Don’t be a victim of conventional wisdom

Conventional Wisdom – What is it?

Conventional wisdom is the generally accepted belief with regard to some matter, or the set of beliefs held by most people.

Conventional wisdom should not stand in the way when the belief is based on outmoded facts, wrong premises, or prejudice. The enemy of the conventional wisdom is not ideas, but the march of events. Take, for example, the conventional wisdom of years gone by that the forwards win the ball and the backs play with it OR that a team should play to a prescriptive pattern of attack no matter what the defence is doing.

In the current game we have 2 examples of prescriptive play at last count, one used in defence and one used in attack.
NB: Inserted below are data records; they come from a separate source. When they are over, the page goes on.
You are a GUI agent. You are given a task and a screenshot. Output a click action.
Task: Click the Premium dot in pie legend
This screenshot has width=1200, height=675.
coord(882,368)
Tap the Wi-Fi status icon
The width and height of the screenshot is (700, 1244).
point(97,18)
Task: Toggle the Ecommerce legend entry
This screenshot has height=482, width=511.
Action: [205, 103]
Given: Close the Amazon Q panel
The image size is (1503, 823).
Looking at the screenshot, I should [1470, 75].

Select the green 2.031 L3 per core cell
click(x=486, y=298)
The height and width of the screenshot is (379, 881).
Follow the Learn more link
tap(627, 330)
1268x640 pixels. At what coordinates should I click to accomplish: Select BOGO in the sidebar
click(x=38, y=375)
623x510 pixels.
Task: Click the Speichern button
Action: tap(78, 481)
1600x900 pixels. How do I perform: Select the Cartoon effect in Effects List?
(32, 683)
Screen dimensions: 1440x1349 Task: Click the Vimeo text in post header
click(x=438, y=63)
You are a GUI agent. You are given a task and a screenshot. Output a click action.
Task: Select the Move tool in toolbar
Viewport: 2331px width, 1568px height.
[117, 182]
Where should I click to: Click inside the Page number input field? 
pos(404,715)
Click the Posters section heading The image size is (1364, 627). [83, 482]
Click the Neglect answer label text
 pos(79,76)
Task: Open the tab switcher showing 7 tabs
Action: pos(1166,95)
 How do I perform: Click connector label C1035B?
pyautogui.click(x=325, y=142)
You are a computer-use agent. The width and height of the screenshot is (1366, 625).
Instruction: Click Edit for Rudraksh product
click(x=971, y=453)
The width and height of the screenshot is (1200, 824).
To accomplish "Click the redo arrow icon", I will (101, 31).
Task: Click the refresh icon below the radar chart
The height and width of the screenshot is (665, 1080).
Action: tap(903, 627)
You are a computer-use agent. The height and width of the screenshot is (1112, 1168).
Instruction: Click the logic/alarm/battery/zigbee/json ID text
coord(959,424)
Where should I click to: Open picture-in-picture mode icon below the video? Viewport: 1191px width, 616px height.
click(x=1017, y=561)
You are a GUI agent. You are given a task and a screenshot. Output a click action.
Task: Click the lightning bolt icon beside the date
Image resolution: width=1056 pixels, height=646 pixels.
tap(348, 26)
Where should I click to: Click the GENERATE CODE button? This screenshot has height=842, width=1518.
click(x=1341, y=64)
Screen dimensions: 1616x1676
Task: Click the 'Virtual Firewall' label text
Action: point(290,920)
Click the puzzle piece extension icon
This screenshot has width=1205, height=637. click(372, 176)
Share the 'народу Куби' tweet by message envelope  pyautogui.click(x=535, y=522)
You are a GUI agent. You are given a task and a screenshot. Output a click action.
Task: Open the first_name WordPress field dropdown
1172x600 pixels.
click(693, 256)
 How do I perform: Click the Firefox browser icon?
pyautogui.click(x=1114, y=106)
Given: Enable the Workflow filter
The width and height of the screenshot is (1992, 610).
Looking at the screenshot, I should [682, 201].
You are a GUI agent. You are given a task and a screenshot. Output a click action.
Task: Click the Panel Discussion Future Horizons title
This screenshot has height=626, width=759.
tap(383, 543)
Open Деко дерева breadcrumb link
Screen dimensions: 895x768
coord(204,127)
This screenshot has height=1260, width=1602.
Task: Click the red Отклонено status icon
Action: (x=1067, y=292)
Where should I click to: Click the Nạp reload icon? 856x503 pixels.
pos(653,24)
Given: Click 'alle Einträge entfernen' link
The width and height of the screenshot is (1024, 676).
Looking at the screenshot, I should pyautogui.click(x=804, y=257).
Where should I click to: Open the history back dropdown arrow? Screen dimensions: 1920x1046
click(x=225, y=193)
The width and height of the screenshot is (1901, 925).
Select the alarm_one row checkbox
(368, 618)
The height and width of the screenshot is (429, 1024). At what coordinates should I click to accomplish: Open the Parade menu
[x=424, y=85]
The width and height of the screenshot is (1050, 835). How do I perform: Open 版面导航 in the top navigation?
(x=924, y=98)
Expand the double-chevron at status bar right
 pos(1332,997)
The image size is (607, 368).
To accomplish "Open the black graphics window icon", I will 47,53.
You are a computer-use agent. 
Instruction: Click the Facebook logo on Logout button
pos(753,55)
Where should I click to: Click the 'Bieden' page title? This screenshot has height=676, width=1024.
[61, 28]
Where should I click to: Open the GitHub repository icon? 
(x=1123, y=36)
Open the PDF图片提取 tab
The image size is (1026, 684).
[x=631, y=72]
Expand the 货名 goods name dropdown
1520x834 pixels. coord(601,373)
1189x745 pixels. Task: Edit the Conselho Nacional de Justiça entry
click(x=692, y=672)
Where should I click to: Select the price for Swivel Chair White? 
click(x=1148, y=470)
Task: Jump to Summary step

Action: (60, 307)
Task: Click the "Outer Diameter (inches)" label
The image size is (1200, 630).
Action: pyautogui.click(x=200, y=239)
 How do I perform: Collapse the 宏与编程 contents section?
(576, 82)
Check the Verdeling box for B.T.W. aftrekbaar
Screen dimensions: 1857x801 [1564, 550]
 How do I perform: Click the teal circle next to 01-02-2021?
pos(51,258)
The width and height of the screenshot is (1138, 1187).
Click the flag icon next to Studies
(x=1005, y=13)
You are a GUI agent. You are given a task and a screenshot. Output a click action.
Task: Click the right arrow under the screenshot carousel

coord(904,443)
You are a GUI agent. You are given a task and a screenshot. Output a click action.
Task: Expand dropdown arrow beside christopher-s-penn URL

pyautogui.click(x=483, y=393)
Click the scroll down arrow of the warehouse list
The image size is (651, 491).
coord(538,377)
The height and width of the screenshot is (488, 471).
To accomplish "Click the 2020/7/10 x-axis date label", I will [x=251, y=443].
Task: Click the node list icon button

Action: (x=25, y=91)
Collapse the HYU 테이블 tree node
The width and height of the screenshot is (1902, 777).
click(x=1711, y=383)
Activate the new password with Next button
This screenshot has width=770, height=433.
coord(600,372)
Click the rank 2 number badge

Both result in the team performing duplicating, time and again, prescribed patterns. Players are not encouraged to play what is in front of them and to communicate this to their team-mates. In fact the can’t because they have been coached no alternatives just what the coaches want. So the coaches dictate the way the team plays and selects those players who do as they are told.

I have seen players positioned on a blind-side in which the number of players results in an overlap being available. But, rather than position here to exploit the advantage, they take off back to the midfield as the coach dictates a pattern as to where they should be and the on-going selection depends on them playing to it.

Attack Using 1-3-3-1

This attacking pattern following scrums and line-outs have spread like a wrash throughout New Zealand and Asia where New Zealand coaches have coaching positions.

The coach feels secure prescribing this pattern as they know where their players, or at least their forwards, should be even if it means a succession of “hit-ups” that may happen for a long time but which seldom make the gain line. Or if they do they have ignored the backs, especially the outside backs who are left freezing on the fringes.

What is this pattern? Well as the forwards leave scrum and line-out their order of departure creates an order that will determine where they go to in the pattern. The one leaving first can be the “1” on the far side of the field, the next 3 can form a group and little infield, the next 3 a little further infield and the last player parks with the near wing.

From the post-tackle/ruck their will be limited commitment. Just enough to retain the ball and, hopefully, to deliver quick ball. After all the tackle pattern of “chop: chop: maybe another chop and counterruck: offers little threat until the fourth tackle. This may not occur for a long time as the forwards in the 2 groups of 3 position between the halfback and the first back receiver so the backs never get the ball.

And how does the defence counteract this formation. All they need to do is look at the attack’s last game and have their forwards mirror their opposite number. They will be responsible for completing the tackle on their opposite number.

Add to this the opportunities for making a dominant tackle and you can begin the process of regaining the ball. Especially when the attack is running around to get “in position”.

The cues for the dominant tackle are:

  1. The receiver standing flat and has no momentum.
  2. The receiver receiving the ball standing still.
  3. The passer and receiver standing so close that the passer’s defender and the receiver’s defender can double tackle the receiver.
  4. A pass the receiver has to slow down to catch so there is a lack of depth.
  5. A pass that is too low, too high, too hard and too slow.

In these pages I have explained the attack that reacts to the defence so I won’t repeat myself. But I must repeat that the skill of the coach is fundamentally responsible for teaching these reactive situations. What we have is a physical game that the players prepare for, one way or another, once if not twice a week especially at the rugby schools. They are the teams most doing this. The game at this level emphasises a physical approach.

Outside In Defence

The second prescribed pattern is outside in defence as the Crusaders found against the Chiefs and the Rebels found against the Crusaders. Some years ago the Springboks used this and the looped passes made by the attack enable Habana and Rousseau to intercept the pass and score.

When Warren Gatland used it in his last stint at coaching Waikato it back-fired badly as the attack was able to use the space the defence ran in from.

Because of who does it, it has been borrowed by players at all levels whether they have the ability to perform the pattern to cover all options.

There will be times when a receiver gets tackled outside in but surely an offload to players coming off the ball carrier’s inside shoulder can exploit the dogleg gap.

Of course to the space the defence has moved from, whether it be a chip, a grubber or a wipers kick, usually makes progress. The advantage of the kick pass is that it can go forward and the receiver just has to make sure she/he is onside. This is helped by the flight of the ball.

The big advantage for the attacking team is, once the defence knows that the pattern is flawed, where do they go next. They may revert to inside out or try outside in even more, both with a degree of insecurity.

One final thing why are the defensive wings coming off their opposite number and coming in. Surely you want to reduce the distance defenders further infield have to run especially the attacking wing is fast.